***** Records for processing *****

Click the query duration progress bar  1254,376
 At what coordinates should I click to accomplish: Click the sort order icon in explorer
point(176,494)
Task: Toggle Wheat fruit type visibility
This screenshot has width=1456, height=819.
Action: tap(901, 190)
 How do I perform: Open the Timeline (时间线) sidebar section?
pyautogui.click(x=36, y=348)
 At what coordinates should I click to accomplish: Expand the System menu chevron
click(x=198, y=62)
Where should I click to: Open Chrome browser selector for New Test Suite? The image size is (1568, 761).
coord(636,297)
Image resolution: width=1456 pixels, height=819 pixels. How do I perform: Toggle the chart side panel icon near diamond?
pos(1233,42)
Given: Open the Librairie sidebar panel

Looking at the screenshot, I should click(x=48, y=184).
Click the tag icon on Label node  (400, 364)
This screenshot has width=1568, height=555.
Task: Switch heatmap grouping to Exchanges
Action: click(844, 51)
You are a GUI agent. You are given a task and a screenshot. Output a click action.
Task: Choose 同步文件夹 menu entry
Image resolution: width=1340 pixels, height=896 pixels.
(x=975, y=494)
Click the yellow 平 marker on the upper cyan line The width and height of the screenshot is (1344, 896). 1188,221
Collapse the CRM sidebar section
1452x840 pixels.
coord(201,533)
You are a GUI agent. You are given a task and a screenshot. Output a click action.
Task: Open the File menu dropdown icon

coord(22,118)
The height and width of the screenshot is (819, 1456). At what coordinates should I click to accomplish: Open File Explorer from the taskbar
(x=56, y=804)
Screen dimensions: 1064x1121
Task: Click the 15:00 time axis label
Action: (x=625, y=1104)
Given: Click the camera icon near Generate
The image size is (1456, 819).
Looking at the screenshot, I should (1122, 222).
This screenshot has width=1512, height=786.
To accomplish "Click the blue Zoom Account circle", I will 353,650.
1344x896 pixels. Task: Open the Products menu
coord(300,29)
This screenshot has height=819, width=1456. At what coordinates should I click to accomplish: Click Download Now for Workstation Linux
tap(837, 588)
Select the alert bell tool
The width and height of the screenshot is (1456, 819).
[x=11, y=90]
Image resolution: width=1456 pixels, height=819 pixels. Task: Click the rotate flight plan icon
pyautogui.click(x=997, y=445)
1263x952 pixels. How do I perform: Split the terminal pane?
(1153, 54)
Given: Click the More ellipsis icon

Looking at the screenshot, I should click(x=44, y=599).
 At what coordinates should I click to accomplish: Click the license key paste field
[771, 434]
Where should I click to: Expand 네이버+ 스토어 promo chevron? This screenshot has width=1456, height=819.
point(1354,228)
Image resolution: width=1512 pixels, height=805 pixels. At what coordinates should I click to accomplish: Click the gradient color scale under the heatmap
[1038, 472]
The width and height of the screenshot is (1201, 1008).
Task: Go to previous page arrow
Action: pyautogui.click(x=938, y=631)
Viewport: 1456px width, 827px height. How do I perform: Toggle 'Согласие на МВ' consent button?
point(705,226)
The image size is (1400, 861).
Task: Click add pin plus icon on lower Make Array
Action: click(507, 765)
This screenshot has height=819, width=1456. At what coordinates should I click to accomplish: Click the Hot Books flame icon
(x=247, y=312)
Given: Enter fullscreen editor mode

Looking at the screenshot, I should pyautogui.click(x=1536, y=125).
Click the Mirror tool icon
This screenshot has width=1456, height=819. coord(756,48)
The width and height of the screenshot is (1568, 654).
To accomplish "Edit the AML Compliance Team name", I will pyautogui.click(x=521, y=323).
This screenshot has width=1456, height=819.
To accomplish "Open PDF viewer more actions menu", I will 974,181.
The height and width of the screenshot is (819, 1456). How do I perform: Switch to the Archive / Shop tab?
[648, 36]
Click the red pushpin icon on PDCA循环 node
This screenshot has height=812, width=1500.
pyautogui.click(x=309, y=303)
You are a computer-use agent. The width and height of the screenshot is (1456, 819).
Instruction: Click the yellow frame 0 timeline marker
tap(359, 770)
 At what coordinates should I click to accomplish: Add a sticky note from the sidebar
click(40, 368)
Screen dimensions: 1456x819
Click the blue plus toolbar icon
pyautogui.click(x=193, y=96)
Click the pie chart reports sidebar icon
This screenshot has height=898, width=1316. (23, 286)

*****

**Instructions for the task**
The full set of records is to be written out once more, word for word.

**Expected answer**
Click the query duration progress bar  1254,376
 At what coordinates should I click to accomplish: Click the sort order icon in explorer
point(176,494)
Task: Toggle Wheat fruit type visibility
This screenshot has width=1456, height=819.
Action: tap(901, 190)
 How do I perform: Open the Timeline (时间线) sidebar section?
pyautogui.click(x=36, y=348)
 At what coordinates should I click to accomplish: Expand the System menu chevron
click(x=198, y=62)
Where should I click to: Open Chrome browser selector for New Test Suite? The image size is (1568, 761).
coord(636,297)
Image resolution: width=1456 pixels, height=819 pixels. How do I perform: Toggle the chart side panel icon near diamond?
pos(1233,42)
Given: Open the Librairie sidebar panel

Looking at the screenshot, I should click(x=48, y=184).
Click the tag icon on Label node  (400, 364)
This screenshot has width=1568, height=555.
Task: Switch heatmap grouping to Exchanges
Action: click(844, 51)
You are a GUI agent. You are given a task and a screenshot. Output a click action.
Task: Choose 同步文件夹 menu entry
Image resolution: width=1340 pixels, height=896 pixels.
(x=975, y=494)
Click the yellow 平 marker on the upper cyan line The width and height of the screenshot is (1344, 896). 1188,221
Collapse the CRM sidebar section
1452x840 pixels.
coord(201,533)
You are a GUI agent. You are given a task and a screenshot. Output a click action.
Task: Open the File menu dropdown icon

coord(22,118)
The height and width of the screenshot is (819, 1456). At what coordinates should I click to accomplish: Open File Explorer from the taskbar
(x=56, y=804)
Screen dimensions: 1064x1121
Task: Click the 15:00 time axis label
Action: (x=625, y=1104)
Given: Click the camera icon near Generate
The image size is (1456, 819).
Looking at the screenshot, I should (1122, 222).
This screenshot has width=1512, height=786.
To accomplish "Click the blue Zoom Account circle", I will 353,650.
1344x896 pixels. Task: Open the Products menu
coord(300,29)
This screenshot has height=819, width=1456. At what coordinates should I click to accomplish: Click Download Now for Workstation Linux
tap(837, 588)
Select the alert bell tool
The width and height of the screenshot is (1456, 819).
[x=11, y=90]
Image resolution: width=1456 pixels, height=819 pixels. Task: Click the rotate flight plan icon
pyautogui.click(x=997, y=445)
1263x952 pixels. How do I perform: Split the terminal pane?
(1153, 54)
Given: Click the More ellipsis icon

Looking at the screenshot, I should click(x=44, y=599).
 At what coordinates should I click to accomplish: Click the license key paste field
[771, 434]
Where should I click to: Expand 네이버+ 스토어 promo chevron? This screenshot has width=1456, height=819.
point(1354,228)
Image resolution: width=1512 pixels, height=805 pixels. At what coordinates should I click to accomplish: Click the gradient color scale under the heatmap
[1038, 472]
The width and height of the screenshot is (1201, 1008).
Task: Go to previous page arrow
Action: pyautogui.click(x=938, y=631)
Viewport: 1456px width, 827px height. How do I perform: Toggle 'Согласие на МВ' consent button?
point(705,226)
The image size is (1400, 861).
Task: Click add pin plus icon on lower Make Array
Action: click(507, 765)
This screenshot has height=819, width=1456. At what coordinates should I click to accomplish: Click the Hot Books flame icon
(x=247, y=312)
Given: Enter fullscreen editor mode

Looking at the screenshot, I should pyautogui.click(x=1536, y=125).
Click the Mirror tool icon
This screenshot has width=1456, height=819. coord(756,48)
The width and height of the screenshot is (1568, 654).
To accomplish "Edit the AML Compliance Team name", I will pyautogui.click(x=521, y=323).
This screenshot has width=1456, height=819.
To accomplish "Open PDF viewer more actions menu", I will 974,181.
The height and width of the screenshot is (819, 1456). How do I perform: Switch to the Archive / Shop tab?
[648, 36]
Click the red pushpin icon on PDCA循环 node
This screenshot has height=812, width=1500.
pyautogui.click(x=309, y=303)
You are a computer-use agent. The width and height of the screenshot is (1456, 819).
Instruction: Click the yellow frame 0 timeline marker
tap(359, 770)
 At what coordinates should I click to accomplish: Add a sticky note from the sidebar
click(40, 368)
Screen dimensions: 1456x819
Click the blue plus toolbar icon
pyautogui.click(x=193, y=96)
Click the pie chart reports sidebar icon
This screenshot has height=898, width=1316. (23, 286)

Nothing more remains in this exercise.